If the source code for all derived data computations is uniquely tagged and version-controlled, we can safely pipe derived data as input to other computations, as a list of dependencies. These assumptions on derived data introduce several immediate advantages to data exploration and analysis pipelines:

  • Storage efficiency: because code is so incredibly compact, and version-controlling the code is enough to completely specify the derived data, we can safely delete any intermediate artifacts we are no longer interested in and keep only the code;

  • Reproducibility: since all derived artifacts can be deterministically reconstructed from raw data and code, this means every analysis step required to generate Project Aeon outputs will be reproducible;

  • Provenance: since every derived artifact will store a reference to the data dependencies it requires (both raw and derived data), we can always reconstruct and track the exact history of how a certain artifact was generated.

Challenges and Questions#

Despite the simplicity of the assumptions above, there are several situations in which we feel these constraints might be violated. Below we outline some of these situations, and how to address them to preserve the conceptual integrity of the Project Aeon data provenance scheme.

Accidental Mutation#

In order to guarantee the immutability of experimental raw data against accidental mutations, we will limit write access on the data store to the acquisition computer. Every other human and machine user will have only read access to the data in bulk storage. Tape backup of acquired data will be performed in incremental fashion to provide an extra level of protection.

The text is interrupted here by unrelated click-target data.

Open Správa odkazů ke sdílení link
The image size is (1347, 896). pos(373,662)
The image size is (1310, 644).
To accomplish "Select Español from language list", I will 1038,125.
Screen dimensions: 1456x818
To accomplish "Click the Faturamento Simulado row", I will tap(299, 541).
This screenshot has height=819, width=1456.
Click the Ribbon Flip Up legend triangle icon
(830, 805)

Source code for derived data computations will be stored using a distributed version-control system such as Git. Automatic validations will be in place to ensure no missing dependencies are missing or incorrect. In any case, since all operations on the raw data are non-destructive, the state of data preprocessing pipelines can always be reverted and corrected afterwards. History on the main branch of the repository must not be rewritten to ensure the provenance of derived artifacts, so the use of branches for developmental experimentation should be encouraged and possibly strictly enforced.

Manual Analysis Steps#

There might be situations in which specific analysis steps cannot be fully automated through code scripts, for example during manual annotation of data by human operators. This would violate the reproducibility constraints for derived data since we cannot reliably reproduce the human decision making process during manual annotation.

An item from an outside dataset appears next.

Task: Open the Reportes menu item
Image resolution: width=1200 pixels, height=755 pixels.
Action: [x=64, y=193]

We can, however, log the annotation procedure itself and treat it as an experiment. Essentially we keep a complete record of the decisions the operator made while preprocessing the data. For example, if ROIs need to be selected, or frames labelled, we would simply need to store the frame numbers or ROI coordinates which the human provided to the annotation pipeline.

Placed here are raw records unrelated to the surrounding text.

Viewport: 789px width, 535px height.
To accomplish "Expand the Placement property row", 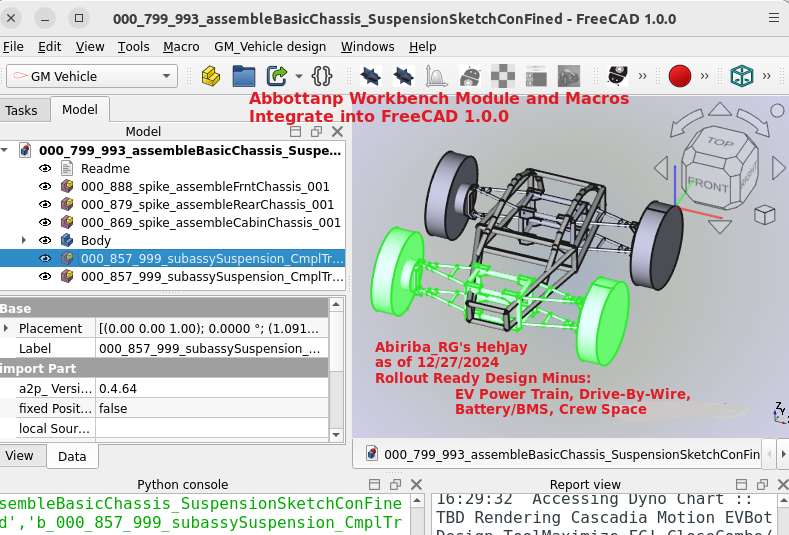I will pos(6,329).
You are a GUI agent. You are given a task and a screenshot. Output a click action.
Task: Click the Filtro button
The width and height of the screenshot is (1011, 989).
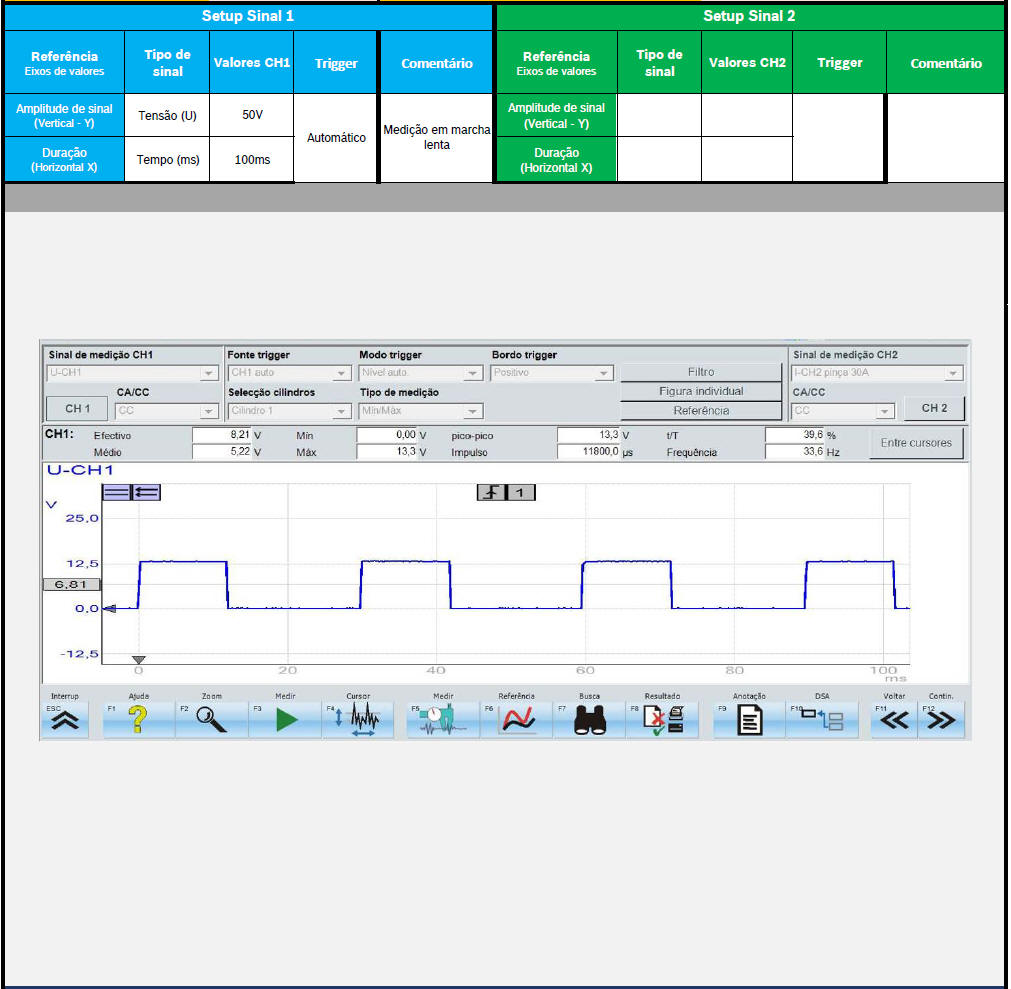point(701,372)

In other words, manual annotation steps are treated exactly the same as raw data, to be timestamped and stored as an immutable data store for future analysis steps. Such procedures should also record enough documentation, metadata and rely on open-source reproducible tools to allow future human operators to repeat the procedure, if further manual annotation is to be performed. For avoidance of doubt, refinement of a manual annotation is possible, but will itself generate a new timestamped immutable dataset.

In order to keep with the principles of efficient storage and data provenance, manual annotation tools which avoid direct editing or duplication of raw input files should be preferred. As an example, manual editing of a picture using a bitmap image editor would be vastly inefficient as we would have to store an expensive binary copy of the manipulated image. Rather, we should strive to store only the human provided directives themselves, such as the coordinates of selected ROIs, key strokes, text labels and the like which can be logged with minimal effort and reliably applied to reconstruct the manual annotation process. For example, we might prefer tools supporting the execution of macros or scripts from batch, as they are more likely to allow the ability to reconstruct the output of the manual processing steps from data.